Electrical Engineering

Major Professor

Nicole McFarlane

Committee Members

Jayne Wu, Nathanael Paul, Syed K. Islam, Ramki Kalyanaraman


Recent advances in semiconductor processing and microfabrication techniques allow the implementation of complex microstructures in a single platform or lab on chip. These devices require fewer samples, allow lightweight implementation, and offer high sensitivities. However, the use of these microstructures place stringent performance constraints on sensor readout architecture. In glucose sensing for diabetic patients, portable handheld devices are common, and have demonstrated significant performance improvement over the last decade. Fluctuations in glucose levels with patient physiological conditions are highly unpredictable and glucose monitors often require complex control algorithms along with dynamic physiological data. Recent research has focused on long term implantation of the sensor system. Glucose sensors combined with sensor readout, insulin bolus control algorithm, and insulin infusion devices can function as an artificial pancreas. However, challenges remain in integrated glucose sensing which include degradation of electrode sensitivity at the microscale, integration of the electrodes with low power low noise readout electronics, and correlation of fluctuations in glucose levels with other physiological data. This work develops 1) a low power and compact glucose monitoring system and 2) a low power single chip solution for real time physiological feedback in an artificial pancreas system.

First, glucose sensor sensitivity and robustness is improved using robust vertically aligned carbon nanofiber (VACNF) microelectrodes. Electrode architectures have been optimized, modeled and verified with physiologically relevant glucose levels.

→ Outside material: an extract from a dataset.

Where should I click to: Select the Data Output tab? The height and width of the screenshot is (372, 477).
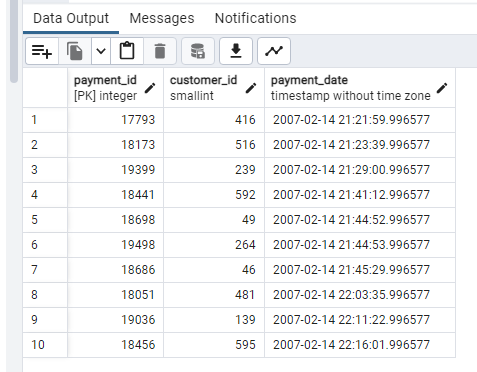(x=71, y=18)
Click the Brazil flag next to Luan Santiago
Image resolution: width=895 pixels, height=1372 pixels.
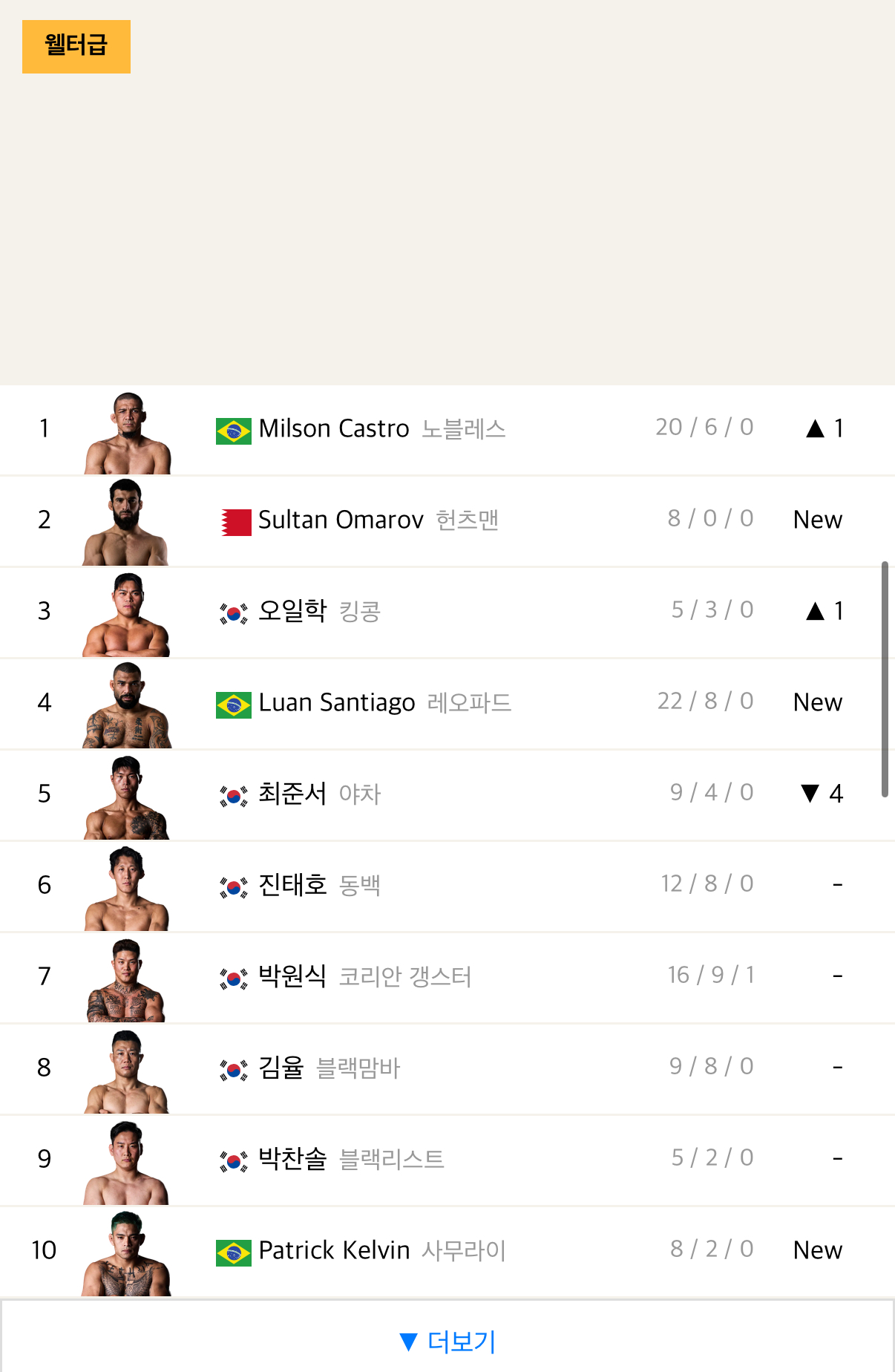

Second, novel potentiostat topologies based on a difference-differential common gate input pair transimpedance amplifier and low-power voltage controlled oscillators have been proposed, mathematically modeled and implemented in a 0.18μm [micrometer] complementary metal oxide semiconductor (CMOS) process. Potentiostat circuits are widely used as the readout electronics in enzymatic electrochemical sensors. The integrated potentiostat with VACNF microelectrodes achieves competitive performance at low power and requires reduced chip space.

Third, a low power instrumentation solution consisting of a programmable charge amplifier, an analog feature extractor and a control algorithm has been proposed and implemented to enable continuous physiological data extraction of bowel sounds using a single chip. Abdominal sounds can aid correlation of meal events to glucose levels. The developed integrated sensing systems represent a significant advancement in artificial pancreas systems.